What to work on
Where the line containing "Where should I" appears in the records below, begin there and repeat each line exactly through the final one, dropping all pictures.

Collected data entries
===

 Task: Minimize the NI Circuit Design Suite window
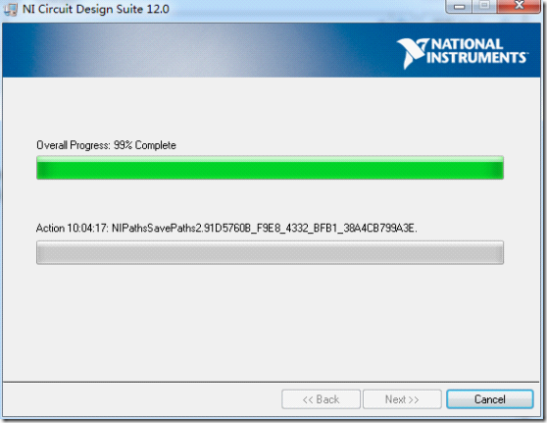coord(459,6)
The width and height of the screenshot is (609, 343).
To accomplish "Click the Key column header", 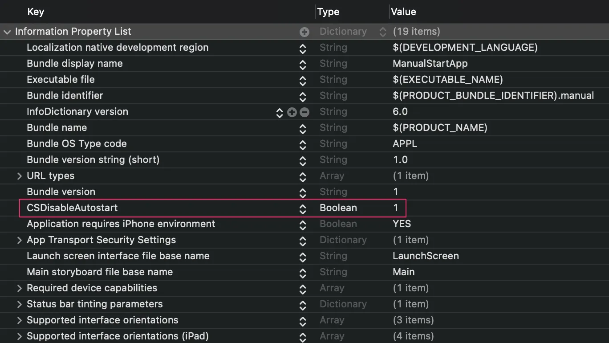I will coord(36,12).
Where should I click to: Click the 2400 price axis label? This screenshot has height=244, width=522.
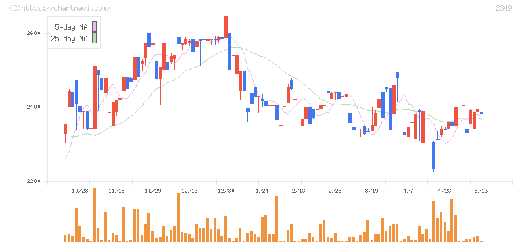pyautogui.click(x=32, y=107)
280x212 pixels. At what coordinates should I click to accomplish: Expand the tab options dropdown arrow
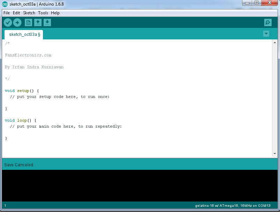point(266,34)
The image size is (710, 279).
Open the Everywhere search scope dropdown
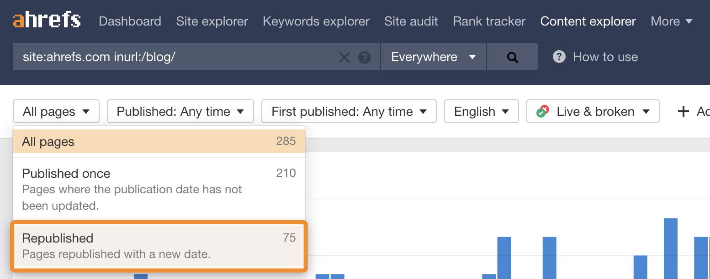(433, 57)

===

Solution for this problem
Where should I click to: Click the 2400 price axis label? This screenshot has height=244, width=522.
pyautogui.click(x=32, y=107)
280x212 pixels. At what coordinates should I click to accomplish: Expand the tab options dropdown arrow
point(266,34)
The image size is (710, 279).
Open the Everywhere search scope dropdown
(433, 57)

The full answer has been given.